There’s a saying that everybody talks about the weather but no one does anything about it. A similar thing could be said about invasive plants–which are slightly harder to control (actually, the weather and invasive plants probably come in at about a draw when it comes to control measures).
The Spoiler deserves the credit for bringing this case to my attention–which technically is NOT about a plant on Connecticut’s invasive plant list. Once I read the facts it seemed worthy of writing about.
The case, which is summarized in the above linked Connecticut Law Tribune editorial, has to do with yellow or golden bamboo (phyllostachus aurea), a running form of bamboo. It seems that a misguided person in the Shelton area thought it would make a nice boundary plant so he planted 6 tiny clumps in 1997. Fifteen years later it has run rampant over 4 properties and it shows no signs of stopping. It has broken up driveways. It is heading for a septic field. It is apparently incapable of being stopped–the owner installed a barrier that it completely ignored.
Another homeowner in the New Haven area who has battled this plant has gotten estimates of “$18,000 to $22,000” from landscapers–that’s what it would cost for her to remove the encroaching bamboo from her property!
There are two problems with this plant (well, two that I will identify here). Actually, the only problem with the plant is that it is such a successful grower in our climate–one plant can grow almost 10′ in a season–and that’s the rhizome!
The other problem is that it is being purchased and sold by those who are unaware of its capacity. When I worked in retail gardening we had a stand of golden bamboo on the garden center property.
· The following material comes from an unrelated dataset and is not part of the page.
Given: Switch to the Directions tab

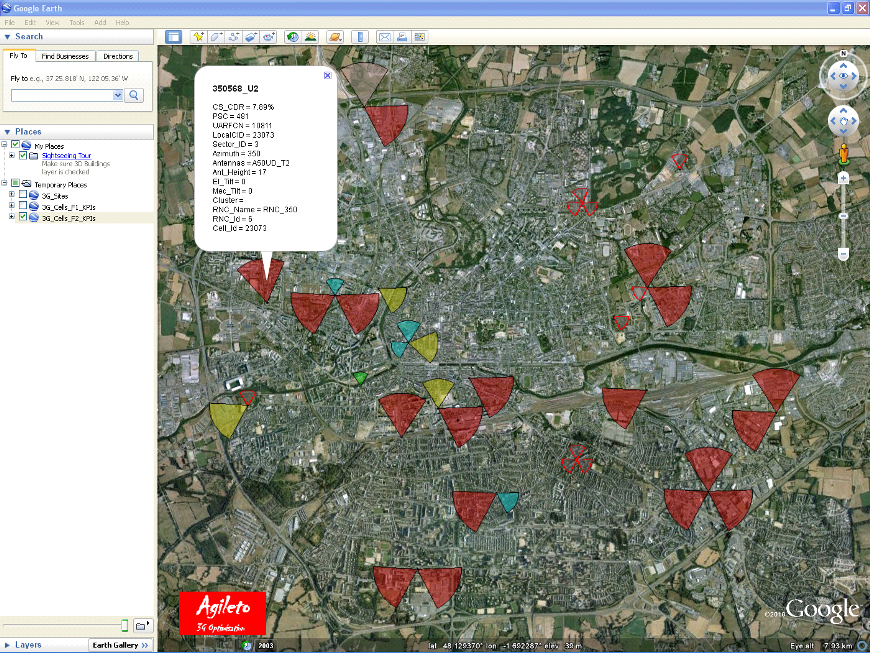Looking at the screenshot, I should click(x=118, y=56).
It was lovely–but the owner had sunk the appropriate barriers to ensure that its roots did not escape onto the neighboring properties.
When customers asked about it, I took great pains to describe the 6′ concrete barriers that were necessary to restrain the bamboo. Needless to say, I don’t think I ever sold any of the plant. But far better to have that result than to let the plant go out into unsuspecting hands–and onto unsuspecting neighbors’ lands!
When the Spoiler showed me this editorial (where the homeowner lost her claims against her neighbor and the marauding bamboo) I had to wonder why the homeowner lost and why the case hadn’t been brought under the more traditional causes of action such as trespass.
A little more research turned up the information that the homeowner was self-represented. That seems a hard price to pay for not having chosen a lawyer, particularly when the homeowner may have been well acquainted with real estate. Some Facebook pages claim she was a real estate appraiser. Perhaps I impute too much knowledge to her as a result of that field.
She perhaps thought she knew enough to be self-represented. Or perhaps it was a question of finding a lawyer to take her case–or to take it seriously. And of course there is always the cost involved–she may have thought she’d she’d already spent far too much on the bamboo to begin with! But in any case, it seems obvious that when bringing a novel cause of action, particularly for this amount of damage, she probably should have had a lawyer.
i would like to visit every day, thanks for your sharing.http://www.tekna.org
That’s scary! Thankfully I don’t have Bamboo in my garden. I’ll make do with looking at it in other’s gardens. Actually I don’t like Bamboo that much anyway!
Before I “married my house” as I often put it, someone planted what was an allegedly clumping bamboo in our yard. And it was well-behaved for 6-7 years. The we must have had a very wet summer or something but it started running so I said, “No way–this has got to go.” Five years later I think I was still pulling and mowing runners! The stuff can be very serious, even if it’s supposed to be a clumper. I can’t imagine why it’s sold anywhere! Thanks for reading and commenting!